• [What this task involves] Repeat exactly, and only, the lines from the one containing "Open the rmarkdown.rstudio.com link" through the last line of the data below.
*** Given data ***
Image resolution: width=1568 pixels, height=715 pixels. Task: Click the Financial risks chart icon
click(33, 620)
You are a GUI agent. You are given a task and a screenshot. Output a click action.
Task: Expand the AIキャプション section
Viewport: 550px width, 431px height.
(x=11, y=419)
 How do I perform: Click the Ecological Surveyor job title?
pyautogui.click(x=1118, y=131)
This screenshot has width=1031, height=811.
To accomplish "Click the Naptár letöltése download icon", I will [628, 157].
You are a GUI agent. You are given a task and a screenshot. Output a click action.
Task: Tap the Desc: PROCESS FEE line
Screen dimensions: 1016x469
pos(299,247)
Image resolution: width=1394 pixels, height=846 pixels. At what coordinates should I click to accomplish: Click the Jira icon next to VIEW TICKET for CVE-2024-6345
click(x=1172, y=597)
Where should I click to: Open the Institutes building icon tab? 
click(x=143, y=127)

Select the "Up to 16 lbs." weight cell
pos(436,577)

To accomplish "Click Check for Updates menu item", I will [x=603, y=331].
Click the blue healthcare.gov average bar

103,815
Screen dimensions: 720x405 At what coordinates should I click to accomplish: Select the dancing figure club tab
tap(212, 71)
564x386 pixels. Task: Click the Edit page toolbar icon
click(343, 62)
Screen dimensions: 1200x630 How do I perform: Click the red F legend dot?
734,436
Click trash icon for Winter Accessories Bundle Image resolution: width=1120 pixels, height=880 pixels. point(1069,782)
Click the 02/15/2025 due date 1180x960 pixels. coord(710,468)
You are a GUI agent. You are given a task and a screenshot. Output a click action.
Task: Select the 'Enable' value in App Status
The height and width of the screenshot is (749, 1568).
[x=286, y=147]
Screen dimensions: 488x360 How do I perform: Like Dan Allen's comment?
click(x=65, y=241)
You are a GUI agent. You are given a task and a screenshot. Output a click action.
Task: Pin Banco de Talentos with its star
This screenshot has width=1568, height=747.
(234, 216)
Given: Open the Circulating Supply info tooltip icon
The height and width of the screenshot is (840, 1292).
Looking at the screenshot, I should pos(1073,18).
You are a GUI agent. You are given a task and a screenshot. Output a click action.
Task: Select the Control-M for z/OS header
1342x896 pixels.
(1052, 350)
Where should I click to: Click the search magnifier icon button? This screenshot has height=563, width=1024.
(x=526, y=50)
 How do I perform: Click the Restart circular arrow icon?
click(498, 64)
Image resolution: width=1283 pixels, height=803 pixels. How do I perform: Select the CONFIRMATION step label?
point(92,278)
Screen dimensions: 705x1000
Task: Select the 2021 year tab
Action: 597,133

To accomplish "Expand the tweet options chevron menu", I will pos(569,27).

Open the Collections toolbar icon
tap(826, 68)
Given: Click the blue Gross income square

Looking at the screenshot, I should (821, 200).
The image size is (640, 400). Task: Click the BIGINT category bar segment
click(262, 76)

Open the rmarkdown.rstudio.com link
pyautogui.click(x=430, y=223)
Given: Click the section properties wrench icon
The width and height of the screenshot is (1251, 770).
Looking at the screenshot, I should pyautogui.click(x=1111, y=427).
*** End of Given data ***
• [Exercise answer]
Open the rmarkdown.rstudio.com link
pyautogui.click(x=430, y=223)
Given: Click the section properties wrench icon
The width and height of the screenshot is (1251, 770).
Looking at the screenshot, I should pyautogui.click(x=1111, y=427).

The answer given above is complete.